What to work on
Rewrite the stretch from the line that contains "The width and" through the end of the data, changing "input field" to "text box" and keeping everything else the same. Leave the pictures out of your answer.

Data supplied
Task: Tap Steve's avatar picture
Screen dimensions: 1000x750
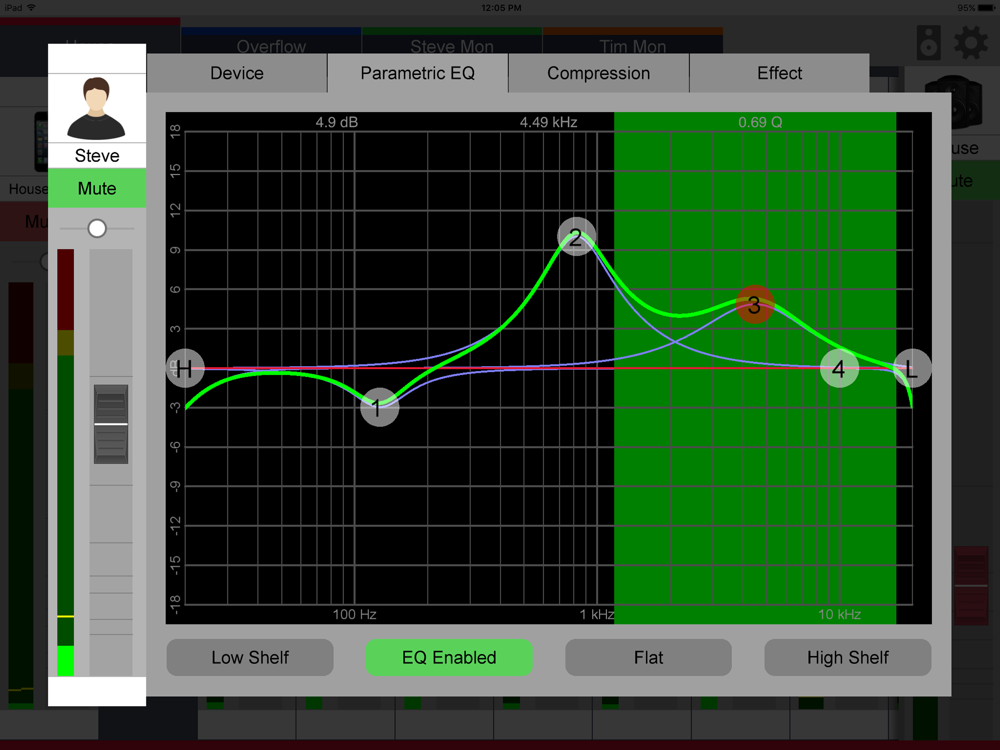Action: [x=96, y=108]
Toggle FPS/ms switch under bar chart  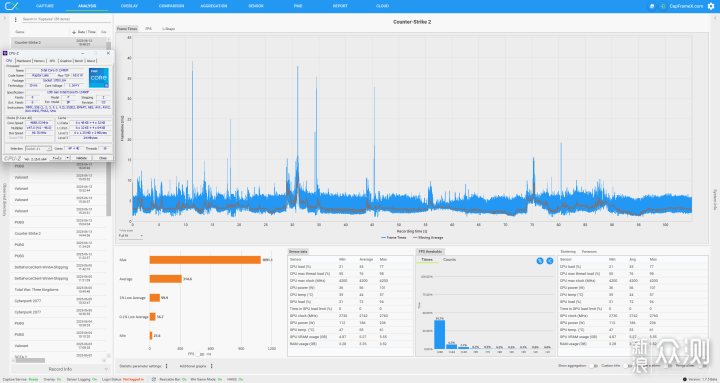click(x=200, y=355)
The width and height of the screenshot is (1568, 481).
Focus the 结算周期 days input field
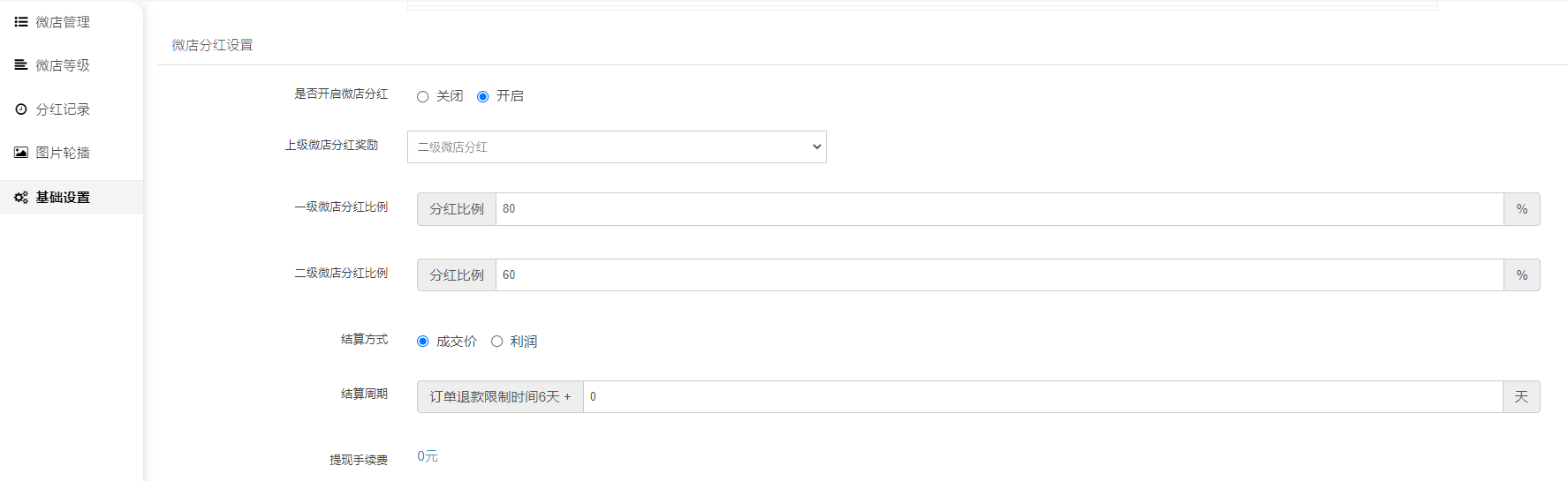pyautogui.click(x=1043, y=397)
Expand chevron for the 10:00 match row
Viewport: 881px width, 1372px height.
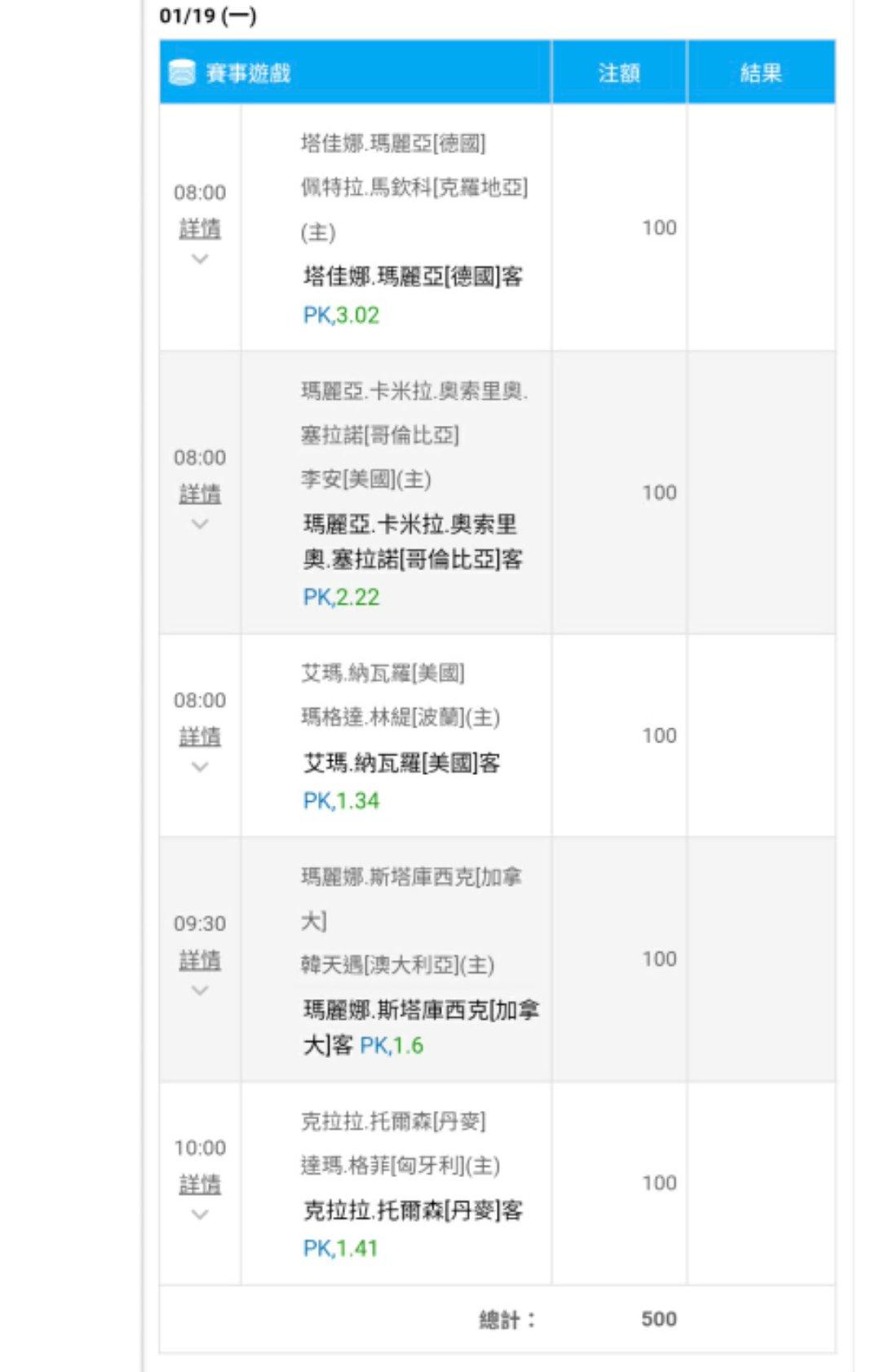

Exercise answer
The width and height of the screenshot is (1568, 481).
Focus the 结算周期 days text box
pyautogui.click(x=1043, y=397)
Expand chevron for the 10:00 match row
Viewport: 881px width, 1372px height.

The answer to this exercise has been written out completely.